One of the other key problems, is that by proceeding against Google – rather than the original publishers of the ‘offending’ news articles the Court completely failed to consider the vital exemption to the principle of the right to forget of the public’s right to know, viz:

“…provides for exemptions or derogations from the rules on protecting personal data where that data is used solely for journalistic purposes or for artistic or literary expression. However, these exemptions apply only if it is necessary to reconcile the right to privacy with the rules governing the freedom of expression. Such provisions must be applied in accordance with law and must respect the principle of proportionality in a democratic society.”

So – there is a balance to be struck, but because Google (whether it is a ‘data controller’ or not) is not a news medium, this vital exemption was not considered by the Court at all in the Spanish Google case. Whereas, if the data subject in that instance had sued the original publishers of what were, after all, truthful reports of legal proceedings, it would have had to consider this issue and might have come to more appropriate conclusions, and in the process may have delivered some very badly needed guidance about how that balance should be adjudged.

As it is – they then arrogated to Google, of all people, to come to a judgement in each case about what is in the public interest. This is arbitrary, inappropriate and furthermore, it is futile – as simply transferring your searches to a non-EU Google search engine can reveal the supposed censored links.

As I said to the Committee – if you do not remember history you are condemned to repeat it. Personal data is not news, unless it is news – and if it is news it is part of the story of the human race and as such there is a public interest in having a collective memory of it. Anything else, in the words of Advocate General Jääskinen, “would amount to falsification of history”.

After the ECJ judgement, we had many instances of Web news articles referring to the behaviour and conduct of massive global corporations and its key officers, as well as thousands of dishonest individuals – clearly in the public interest, which Google has deleted after acceding to a removal request; in another demonstration of how far we have come from Reding’s original definition of the ‘right to be forgotten’.

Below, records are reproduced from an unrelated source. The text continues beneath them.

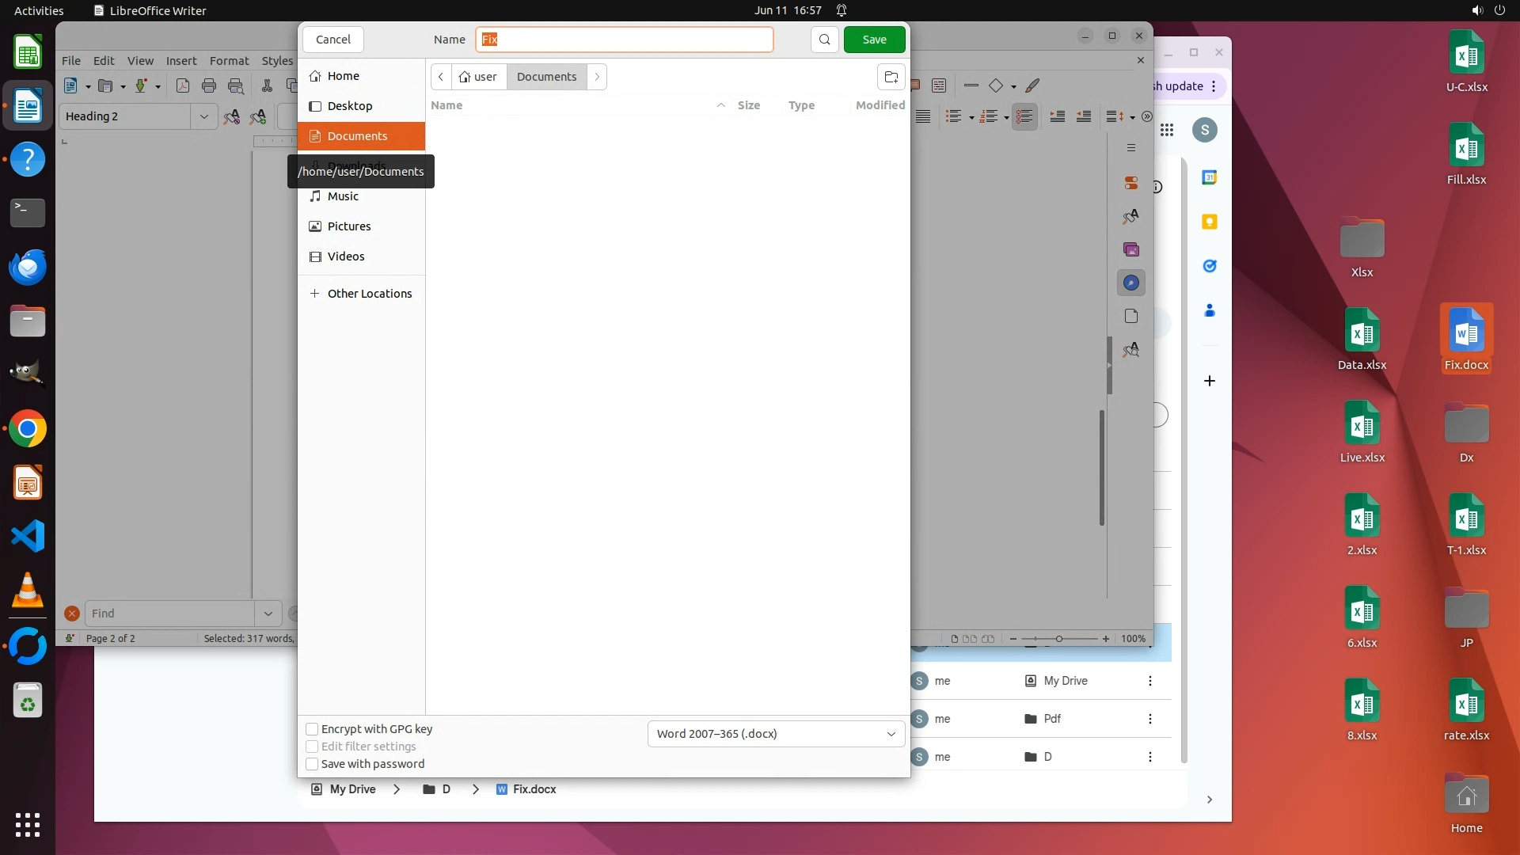Launch Thunderbird mail from the dock
This screenshot has height=855, width=1520.
(x=28, y=268)
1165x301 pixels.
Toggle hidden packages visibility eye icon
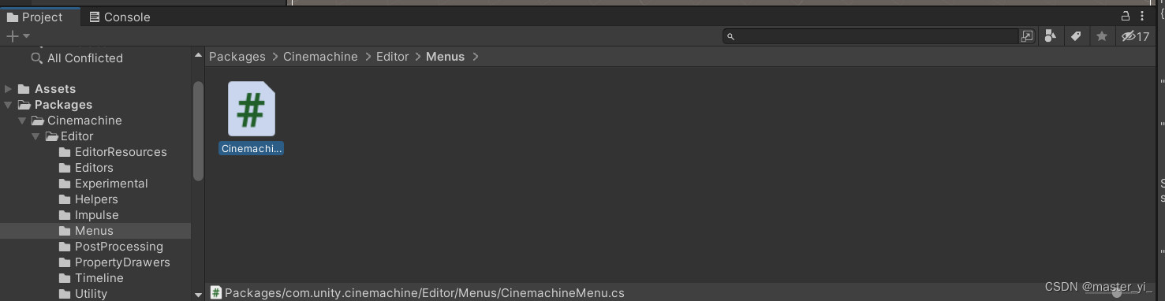[1135, 36]
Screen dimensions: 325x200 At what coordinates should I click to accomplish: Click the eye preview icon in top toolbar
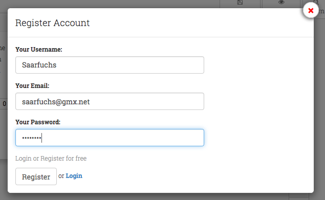pyautogui.click(x=281, y=2)
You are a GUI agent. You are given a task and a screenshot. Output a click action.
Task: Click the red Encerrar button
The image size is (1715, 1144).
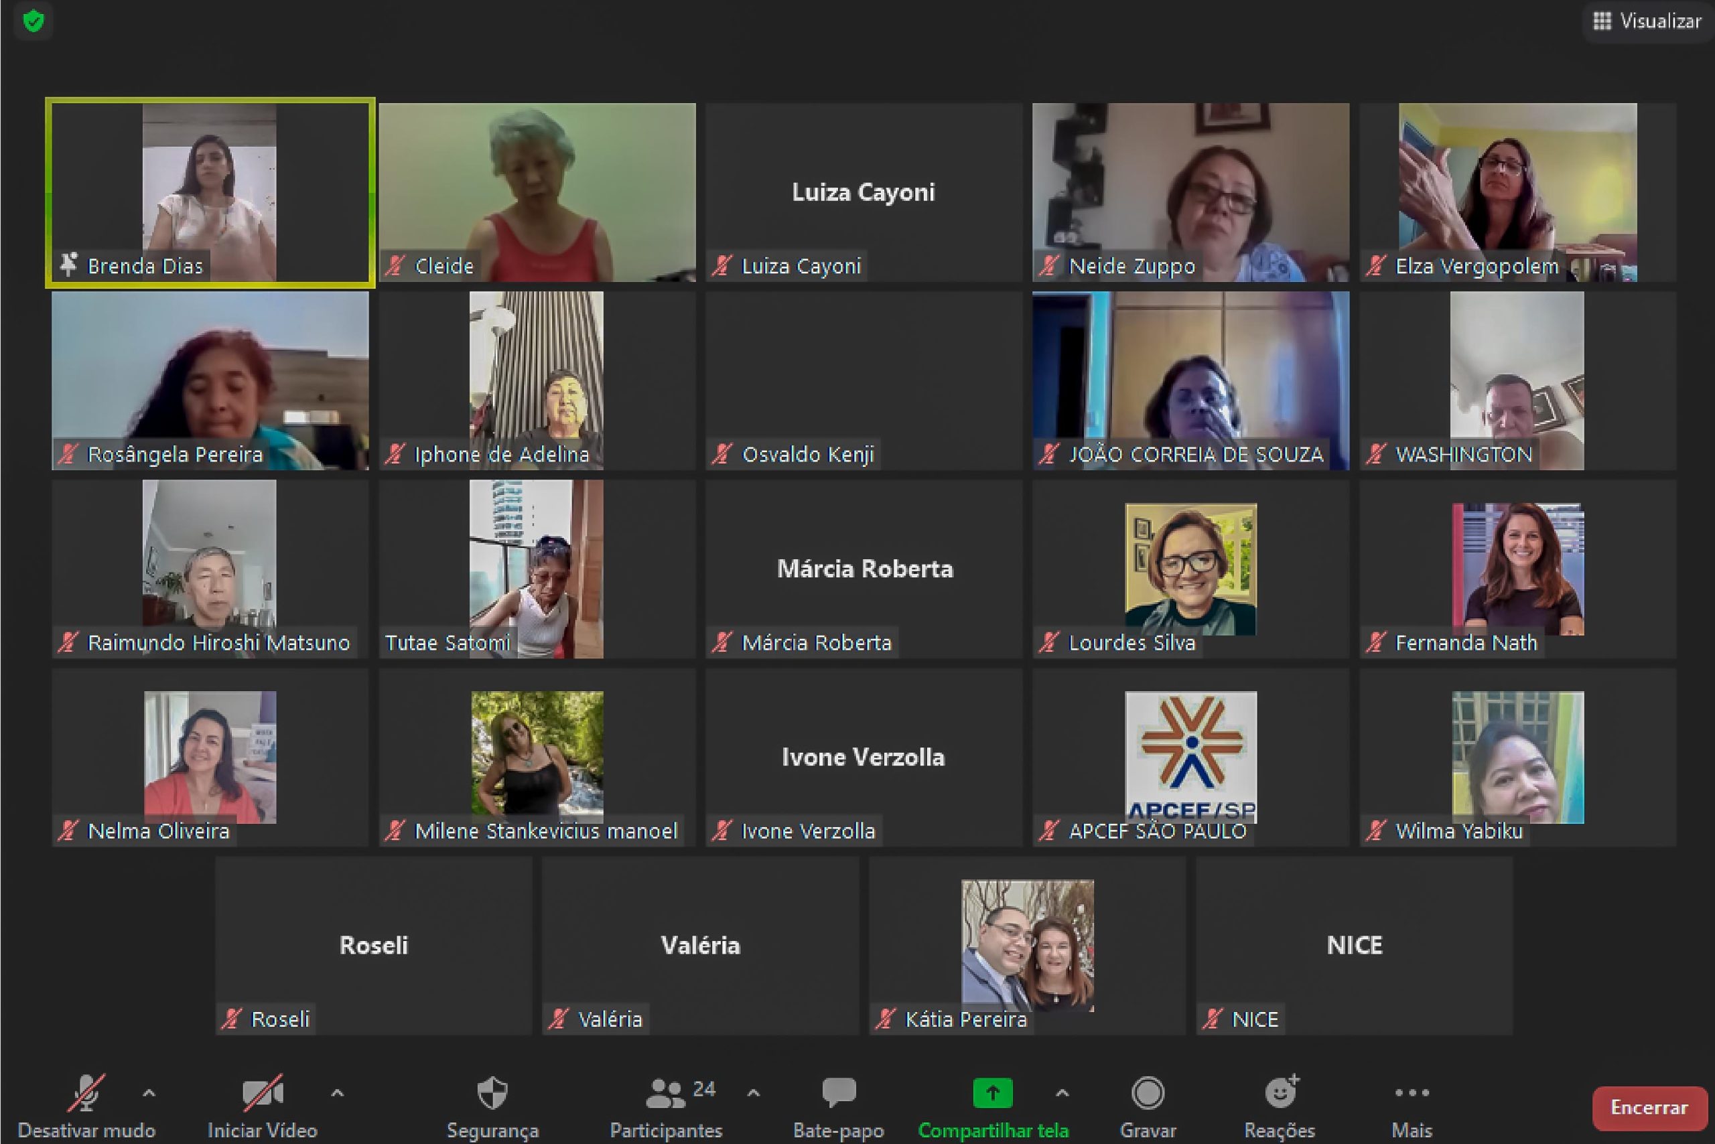1649,1107
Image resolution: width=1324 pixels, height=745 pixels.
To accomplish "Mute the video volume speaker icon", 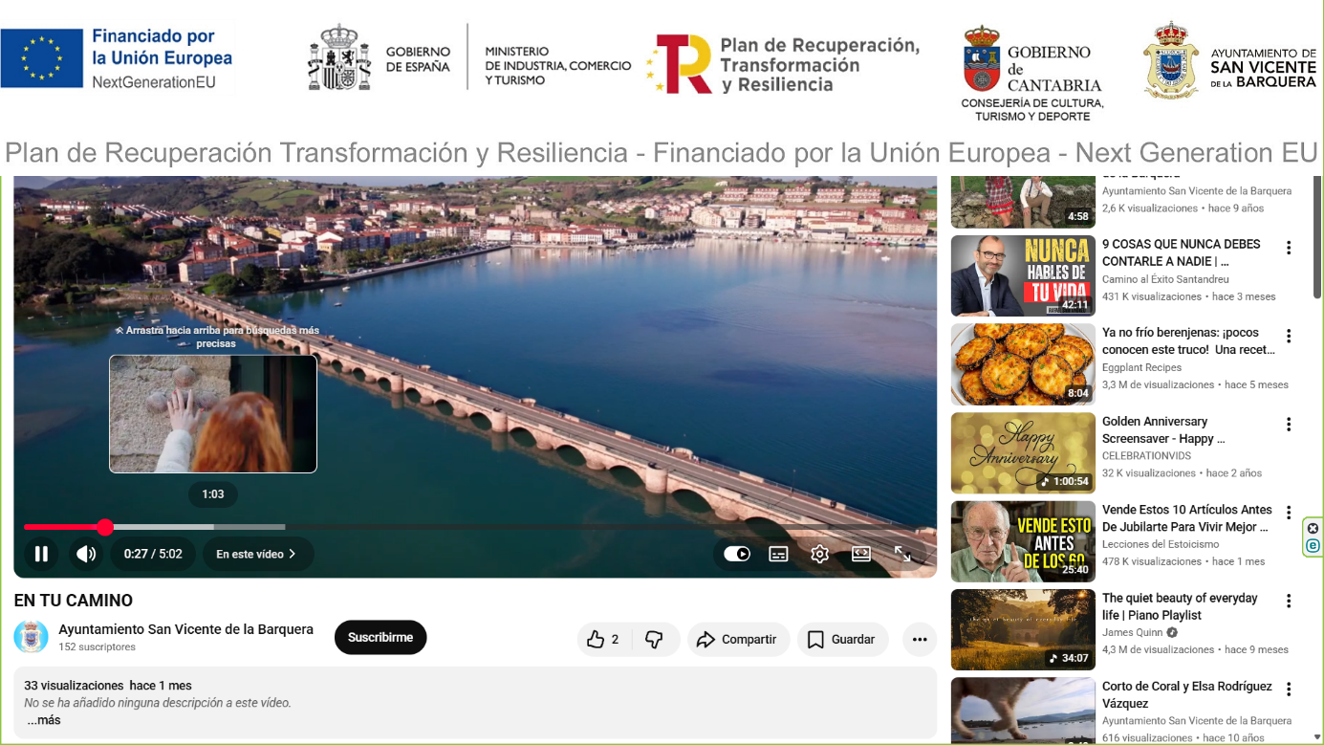I will coord(86,554).
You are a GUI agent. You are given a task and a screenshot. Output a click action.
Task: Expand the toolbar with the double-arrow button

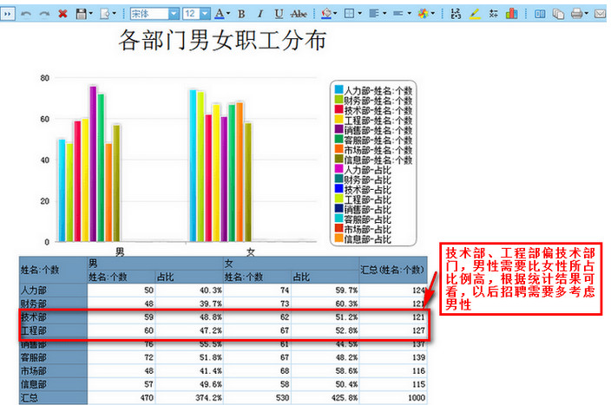click(x=8, y=14)
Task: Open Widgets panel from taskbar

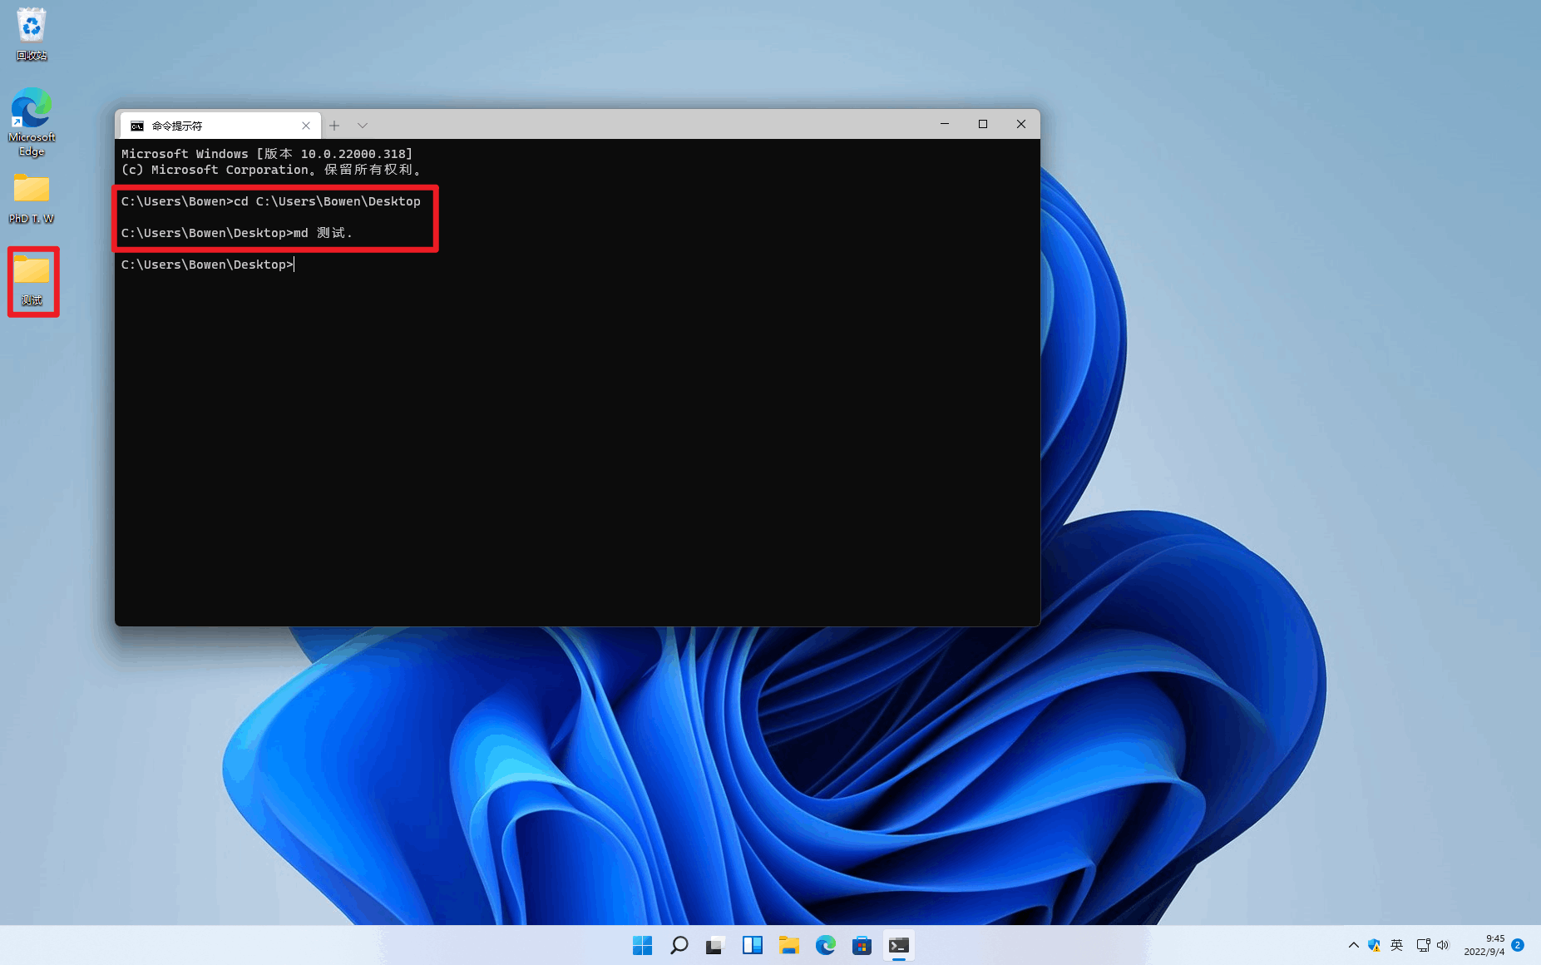Action: click(752, 945)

This week’s Project Counsel Media Report tells a story of how much we have ‘advanced’ since then. Not only do criminals get to use the right to be forgotten to whitewash their past and change the past, they are also employing ‘social engineers’ to further confuse history by seeding the Web with fake websites using the same name as the offender but with anodyne imaginary details.

We really need to pause and take stock and consider whether we have already gone much too far in the direction of altering recorded history against the public interest, and not extend the ‘right to be forgotten’ beyond data of a purely ‘personal’ character.